而裡貝爾則是回以一個“稍安勿躁”的眼神,接著說道。
“將瑪麗安內特還給我們,然後我們一起攜手討伐‘夫人’,共創未來!”
裡貝爾以慷慨激昂的語氣說道。
“...你還是那麼的幽默。瑪麗安內特,應該並不屬於任何人...”
“所以,自然也不屬於你。”
“其實呢,我也是很無奈的。你也知道,我在舊王都的時候為了對抗殘暴的瘋王女,失去了自己的肉身。而沒有肉身,就算是我也很艱難。所以,等到我有新的宿體,比如阿爾卡娜的身體之後,我就將瑪麗安內特歸還怎麼樣?或許,你已經發現了。原初魔女,是不會說謊的。”
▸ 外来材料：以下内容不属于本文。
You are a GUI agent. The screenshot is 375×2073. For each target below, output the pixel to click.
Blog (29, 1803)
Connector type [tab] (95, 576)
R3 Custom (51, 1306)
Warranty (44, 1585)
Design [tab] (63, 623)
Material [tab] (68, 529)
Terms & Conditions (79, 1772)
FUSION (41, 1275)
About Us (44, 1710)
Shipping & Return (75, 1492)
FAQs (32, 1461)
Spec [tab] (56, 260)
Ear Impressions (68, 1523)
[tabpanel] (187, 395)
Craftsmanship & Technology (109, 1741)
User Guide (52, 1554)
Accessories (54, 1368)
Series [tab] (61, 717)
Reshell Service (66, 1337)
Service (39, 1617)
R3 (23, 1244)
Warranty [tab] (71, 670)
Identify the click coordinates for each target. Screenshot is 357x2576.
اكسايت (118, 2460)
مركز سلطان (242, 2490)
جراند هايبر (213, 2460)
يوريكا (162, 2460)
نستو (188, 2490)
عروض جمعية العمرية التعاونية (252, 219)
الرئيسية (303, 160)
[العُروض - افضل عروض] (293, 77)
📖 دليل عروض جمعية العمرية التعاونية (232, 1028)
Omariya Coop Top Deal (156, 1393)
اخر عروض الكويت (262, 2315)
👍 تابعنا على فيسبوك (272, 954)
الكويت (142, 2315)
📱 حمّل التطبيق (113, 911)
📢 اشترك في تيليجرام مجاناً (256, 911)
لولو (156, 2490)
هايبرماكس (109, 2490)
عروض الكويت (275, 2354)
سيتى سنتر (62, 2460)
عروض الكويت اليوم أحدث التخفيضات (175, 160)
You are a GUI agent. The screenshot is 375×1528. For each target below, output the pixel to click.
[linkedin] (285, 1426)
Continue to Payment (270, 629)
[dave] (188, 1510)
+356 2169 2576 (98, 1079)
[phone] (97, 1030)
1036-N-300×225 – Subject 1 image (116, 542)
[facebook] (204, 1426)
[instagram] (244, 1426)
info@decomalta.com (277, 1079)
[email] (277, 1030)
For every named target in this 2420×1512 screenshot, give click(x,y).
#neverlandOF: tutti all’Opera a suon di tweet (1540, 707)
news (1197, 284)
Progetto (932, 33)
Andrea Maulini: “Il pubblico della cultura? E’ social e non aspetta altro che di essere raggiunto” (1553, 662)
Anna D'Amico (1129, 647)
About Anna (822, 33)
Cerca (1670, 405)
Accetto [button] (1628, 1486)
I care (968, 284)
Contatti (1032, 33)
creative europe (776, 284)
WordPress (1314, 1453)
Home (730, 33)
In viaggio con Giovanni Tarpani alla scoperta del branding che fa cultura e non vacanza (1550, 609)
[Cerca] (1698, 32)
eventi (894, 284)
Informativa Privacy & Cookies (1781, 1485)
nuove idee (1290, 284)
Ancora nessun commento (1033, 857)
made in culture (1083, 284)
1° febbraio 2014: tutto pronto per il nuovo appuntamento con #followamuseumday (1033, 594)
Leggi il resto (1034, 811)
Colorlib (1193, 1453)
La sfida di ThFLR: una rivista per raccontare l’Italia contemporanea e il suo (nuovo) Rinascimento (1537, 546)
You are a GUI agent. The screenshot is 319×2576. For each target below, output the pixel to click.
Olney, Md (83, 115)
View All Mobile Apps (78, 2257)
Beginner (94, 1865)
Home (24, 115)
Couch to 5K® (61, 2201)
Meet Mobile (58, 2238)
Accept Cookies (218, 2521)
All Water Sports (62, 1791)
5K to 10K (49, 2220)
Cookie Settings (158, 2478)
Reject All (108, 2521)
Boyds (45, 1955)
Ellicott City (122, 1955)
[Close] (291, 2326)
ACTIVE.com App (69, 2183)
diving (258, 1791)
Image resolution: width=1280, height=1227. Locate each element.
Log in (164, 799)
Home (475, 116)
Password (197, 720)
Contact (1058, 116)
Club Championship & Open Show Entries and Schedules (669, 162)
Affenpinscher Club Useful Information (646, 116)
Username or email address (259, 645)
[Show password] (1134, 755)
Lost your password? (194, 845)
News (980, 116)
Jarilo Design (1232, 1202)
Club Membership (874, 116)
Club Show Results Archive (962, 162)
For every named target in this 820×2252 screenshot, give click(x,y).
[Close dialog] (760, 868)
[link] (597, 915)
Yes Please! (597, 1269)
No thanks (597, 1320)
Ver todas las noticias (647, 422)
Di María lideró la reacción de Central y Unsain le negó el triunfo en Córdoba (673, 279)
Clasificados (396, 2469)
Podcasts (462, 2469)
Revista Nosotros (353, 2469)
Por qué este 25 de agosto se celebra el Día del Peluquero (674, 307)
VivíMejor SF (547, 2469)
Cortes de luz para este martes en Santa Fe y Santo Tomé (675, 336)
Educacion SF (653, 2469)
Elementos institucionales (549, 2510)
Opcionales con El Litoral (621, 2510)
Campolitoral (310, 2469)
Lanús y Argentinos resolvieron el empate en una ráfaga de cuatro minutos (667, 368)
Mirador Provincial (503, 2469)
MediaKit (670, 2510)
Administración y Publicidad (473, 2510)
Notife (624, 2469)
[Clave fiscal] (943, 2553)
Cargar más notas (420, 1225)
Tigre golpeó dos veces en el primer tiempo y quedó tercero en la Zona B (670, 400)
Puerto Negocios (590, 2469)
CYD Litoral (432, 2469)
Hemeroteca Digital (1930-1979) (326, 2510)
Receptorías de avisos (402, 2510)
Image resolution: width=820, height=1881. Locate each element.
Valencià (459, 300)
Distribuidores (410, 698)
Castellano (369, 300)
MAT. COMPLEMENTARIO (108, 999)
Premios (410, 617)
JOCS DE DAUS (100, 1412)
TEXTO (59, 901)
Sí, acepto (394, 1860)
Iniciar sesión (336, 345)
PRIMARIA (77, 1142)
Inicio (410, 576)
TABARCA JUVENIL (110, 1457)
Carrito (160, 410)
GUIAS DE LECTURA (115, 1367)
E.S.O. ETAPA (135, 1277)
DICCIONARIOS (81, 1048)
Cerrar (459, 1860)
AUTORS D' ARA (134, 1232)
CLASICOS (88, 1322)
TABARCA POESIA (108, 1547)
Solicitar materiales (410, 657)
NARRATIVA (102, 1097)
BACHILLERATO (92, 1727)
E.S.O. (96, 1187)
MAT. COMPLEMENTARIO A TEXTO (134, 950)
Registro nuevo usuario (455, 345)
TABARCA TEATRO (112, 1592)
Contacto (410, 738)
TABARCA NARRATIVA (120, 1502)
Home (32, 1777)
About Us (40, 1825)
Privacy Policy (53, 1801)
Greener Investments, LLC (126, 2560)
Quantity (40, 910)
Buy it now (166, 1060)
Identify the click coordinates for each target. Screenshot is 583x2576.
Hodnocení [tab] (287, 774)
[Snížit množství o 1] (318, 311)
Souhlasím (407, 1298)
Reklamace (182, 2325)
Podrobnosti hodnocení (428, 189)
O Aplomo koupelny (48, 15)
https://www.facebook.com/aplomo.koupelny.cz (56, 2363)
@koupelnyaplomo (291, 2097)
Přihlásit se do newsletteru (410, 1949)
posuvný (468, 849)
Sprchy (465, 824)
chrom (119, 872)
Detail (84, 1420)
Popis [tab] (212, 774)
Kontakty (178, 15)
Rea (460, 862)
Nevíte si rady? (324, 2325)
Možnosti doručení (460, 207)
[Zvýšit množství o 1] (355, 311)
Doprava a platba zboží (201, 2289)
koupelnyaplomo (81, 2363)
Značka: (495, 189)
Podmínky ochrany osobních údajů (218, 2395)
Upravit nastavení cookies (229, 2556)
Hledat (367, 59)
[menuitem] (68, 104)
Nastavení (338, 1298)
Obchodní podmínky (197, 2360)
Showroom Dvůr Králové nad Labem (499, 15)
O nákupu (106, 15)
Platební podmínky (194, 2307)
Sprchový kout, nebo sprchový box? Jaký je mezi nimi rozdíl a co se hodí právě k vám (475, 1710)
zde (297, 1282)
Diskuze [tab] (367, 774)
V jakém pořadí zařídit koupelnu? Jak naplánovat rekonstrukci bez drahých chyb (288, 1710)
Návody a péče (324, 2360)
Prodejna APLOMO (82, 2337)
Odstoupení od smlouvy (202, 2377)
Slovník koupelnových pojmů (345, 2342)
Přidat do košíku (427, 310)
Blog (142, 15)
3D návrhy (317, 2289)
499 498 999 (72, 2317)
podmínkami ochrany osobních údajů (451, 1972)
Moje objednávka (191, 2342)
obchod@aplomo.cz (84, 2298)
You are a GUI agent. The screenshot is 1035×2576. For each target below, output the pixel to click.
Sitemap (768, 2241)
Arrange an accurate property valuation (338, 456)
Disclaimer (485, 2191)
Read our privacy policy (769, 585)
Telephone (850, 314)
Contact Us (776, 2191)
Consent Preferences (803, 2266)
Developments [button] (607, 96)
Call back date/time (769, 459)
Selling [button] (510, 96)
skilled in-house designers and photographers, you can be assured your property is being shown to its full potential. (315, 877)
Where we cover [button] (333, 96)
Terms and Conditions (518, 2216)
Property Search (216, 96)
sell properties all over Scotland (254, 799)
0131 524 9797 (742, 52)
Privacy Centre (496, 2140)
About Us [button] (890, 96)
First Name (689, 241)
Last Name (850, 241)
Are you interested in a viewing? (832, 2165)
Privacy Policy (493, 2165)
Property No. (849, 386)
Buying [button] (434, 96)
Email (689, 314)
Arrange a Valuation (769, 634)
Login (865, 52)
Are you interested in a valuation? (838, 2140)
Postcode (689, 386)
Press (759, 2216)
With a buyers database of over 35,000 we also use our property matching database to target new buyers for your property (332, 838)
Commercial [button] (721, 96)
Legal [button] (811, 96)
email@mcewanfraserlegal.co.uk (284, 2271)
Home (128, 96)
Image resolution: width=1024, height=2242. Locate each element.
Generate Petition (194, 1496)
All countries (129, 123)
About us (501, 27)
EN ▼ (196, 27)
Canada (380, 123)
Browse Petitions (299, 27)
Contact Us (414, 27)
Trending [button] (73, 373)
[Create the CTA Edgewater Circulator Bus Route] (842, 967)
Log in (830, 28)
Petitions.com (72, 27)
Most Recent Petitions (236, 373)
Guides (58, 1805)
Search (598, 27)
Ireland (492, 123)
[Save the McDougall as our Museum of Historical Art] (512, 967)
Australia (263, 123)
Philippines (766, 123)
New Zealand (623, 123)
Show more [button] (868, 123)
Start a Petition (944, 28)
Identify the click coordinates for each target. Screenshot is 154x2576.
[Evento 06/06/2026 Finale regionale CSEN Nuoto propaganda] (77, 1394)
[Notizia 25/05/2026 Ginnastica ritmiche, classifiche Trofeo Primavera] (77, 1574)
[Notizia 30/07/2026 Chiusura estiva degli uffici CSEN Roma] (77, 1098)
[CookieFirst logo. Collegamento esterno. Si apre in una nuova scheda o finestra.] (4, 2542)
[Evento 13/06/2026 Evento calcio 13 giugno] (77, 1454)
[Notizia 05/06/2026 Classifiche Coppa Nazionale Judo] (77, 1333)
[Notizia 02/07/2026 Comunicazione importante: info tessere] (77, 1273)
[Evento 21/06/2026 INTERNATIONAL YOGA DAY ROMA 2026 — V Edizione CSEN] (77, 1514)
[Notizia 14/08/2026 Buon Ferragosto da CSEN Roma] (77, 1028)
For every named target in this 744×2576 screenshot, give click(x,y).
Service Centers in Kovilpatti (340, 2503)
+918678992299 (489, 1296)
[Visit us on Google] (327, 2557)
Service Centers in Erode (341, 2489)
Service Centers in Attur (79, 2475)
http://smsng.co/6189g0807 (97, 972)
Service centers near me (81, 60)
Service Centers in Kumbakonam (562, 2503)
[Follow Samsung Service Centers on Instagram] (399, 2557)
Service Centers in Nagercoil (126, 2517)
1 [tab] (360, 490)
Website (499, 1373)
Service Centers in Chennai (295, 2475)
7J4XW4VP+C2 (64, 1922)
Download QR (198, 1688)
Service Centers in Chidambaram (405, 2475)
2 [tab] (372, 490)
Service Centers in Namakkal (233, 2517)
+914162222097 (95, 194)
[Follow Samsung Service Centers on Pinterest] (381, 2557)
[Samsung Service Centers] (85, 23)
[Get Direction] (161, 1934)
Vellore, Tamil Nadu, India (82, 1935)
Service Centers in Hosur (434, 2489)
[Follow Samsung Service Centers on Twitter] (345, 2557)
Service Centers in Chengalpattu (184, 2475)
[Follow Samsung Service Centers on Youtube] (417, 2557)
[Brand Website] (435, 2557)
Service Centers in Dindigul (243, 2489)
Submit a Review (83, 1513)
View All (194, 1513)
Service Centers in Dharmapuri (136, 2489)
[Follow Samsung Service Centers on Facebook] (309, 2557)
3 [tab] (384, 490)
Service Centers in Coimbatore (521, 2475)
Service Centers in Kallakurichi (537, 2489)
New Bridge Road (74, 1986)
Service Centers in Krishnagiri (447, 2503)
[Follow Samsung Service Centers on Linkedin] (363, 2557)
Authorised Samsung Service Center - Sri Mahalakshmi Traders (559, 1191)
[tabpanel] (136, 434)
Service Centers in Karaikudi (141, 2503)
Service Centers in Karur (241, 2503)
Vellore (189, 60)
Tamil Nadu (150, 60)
稍微凝眉思考了一番之後,懼像是做了一個艱難決定般的說道。
“但是,原初魔女會使用誤導、偷換概念、似是而非等等諸多的話術。所以,我其實也不是信不過你。但為了以表我們之間合作的誠意,你在這本書籍上,簽下誓約怎麼樣?”
裡貝爾的話語間,從懷中拿出了一本古樸的大號書籍。
書籍之大,讓人有些懷疑裡貝爾之前是怎麼塞到衣服裡的。
“你大概也早就查到了,我的陣營裡有幾名四角學會的教授。而這本正是來自艾莫教授的書籍,主題是‘契約’...”
“...”
“...”
懼又與裡貝爾的相視了一陣,皆是笑而不語。
直到像是想好了的懼,嫣然一笑。
“‘聆聽散播福音的鐘聲吧!’”
“?”
就在裡貝爾不明所以的同時,陡然間一個巨大的黃金之鐘,出現在了懼的背後。
當—當—當——
“既然你要執意破壞我們之間的友誼,那我雖然很痛心,但也無可奈何。不過,請不要擔心,就算你的身體逝去、靈魂消散,你的力量也會作為我的一部分,與我一同獲取‘永恆’。”
懼似乎很傷感的話語之間,鐘聲的響鳴更加強烈卻頻繁。
而同一時刻,裡貝爾和約翰則是紛紛用雙手抱住了頭。
與鐘聲不同,在他們的耳旁不斷迴響的,是似乎隨時能將他們引入瘋狂的晦澀難懂的囈語。
囈語明顯是鐘聲帶來的,而這鐘聲也明顯是屬於魔女的規則。
只是,裡貝爾沒有想到在自己的領域之中,居然還能受到其他魔女的規則的侵襲。
裡貝爾這邊倒還好,約翰則是已經跪伏在地上嘶吼尖叫了起來。
好在,裡貝爾的心目中懼始終是“無法戰勝”等級的對手。所以,對於魔女規則的侵襲雖然不解其原理,但裡貝爾也準備好了應對危機關頭的底牌。
只見裡貝爾手上的書籍,無風自動嘩啦啦啦的不斷翻轉。
然後,一枚書頁飛出在地面,形成了一個小型的傳送魔法陣。
“咦?你不是說手中的魔法書,主題是‘契約’嗎?”
鐘聲之中,懼的聲音也已然明晰的傳到了裡貝爾的耳中。
而裡貝爾側著頭,單手按住已然有鮮血狂湧的右耳,勉強的嘴角撇了一下,
“騙你的...”
與此同時,一個身影透過傳送魔法陣來到了裡貝爾的身旁。
只見,那是一名身著著彷彿鏽跡斑斑的赤色聖職者長袍,乾枯的金髮如同稻草一般的少女。
少女的面容枯黃,雙眼沒有任何一絲光澤,顯然已經無法目視光明。
而這名已然目盲的少女,依舊準確的面向懼所在的方向,將雙手手指交叉緊握貼在胸前,微微低頭以沙啞的聲音說道。
“我誠心祈禱,有不幸降臨於你身...”
“這位是?”
懼望著此時在裡貝爾身旁的少女,臉上的神情少見的露出了意外的色彩,
“梅璐艾塔小姐...不...”
“災厄魔...女?”
就在懼說話的途中,伴隨著她“啊”的一聲低鳴,只見她的身體突然如同麻繩一般螺旋狀擰結了起來。